▸ Records for the exercise
-*-*-

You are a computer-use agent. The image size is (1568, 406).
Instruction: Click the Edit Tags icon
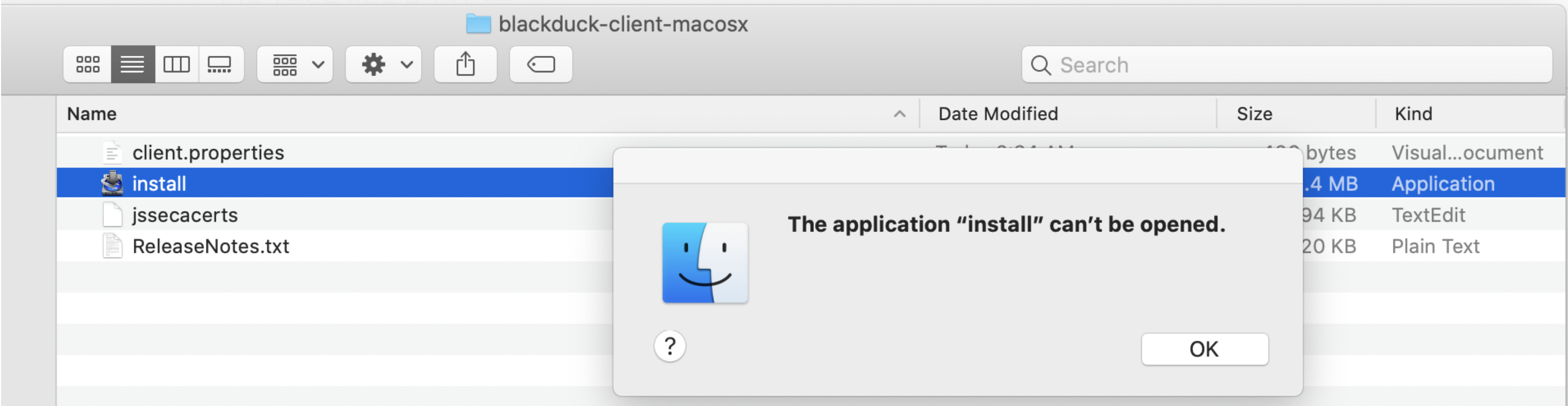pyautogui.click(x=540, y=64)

-*-*-

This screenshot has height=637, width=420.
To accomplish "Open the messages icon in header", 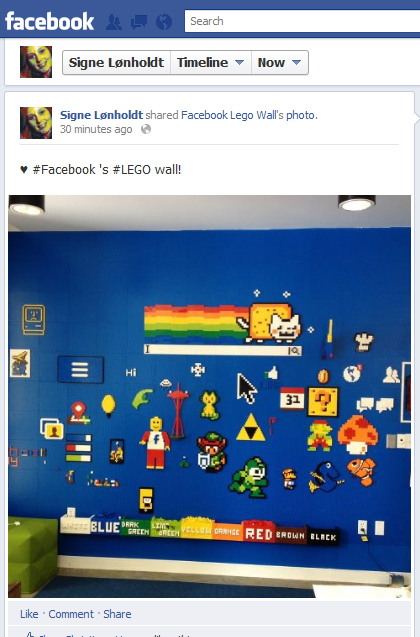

-*-*-

▸ About this exercise
Using the material above, transcribe exactly the lines from the one holding "This screenshot has height=637, width=420." to the one holding "the messages icon", both ends kept. Do not carry over any pictures.

▸ Written response
This screenshot has height=637, width=420.
To accomplish "Open the messages icon in header", 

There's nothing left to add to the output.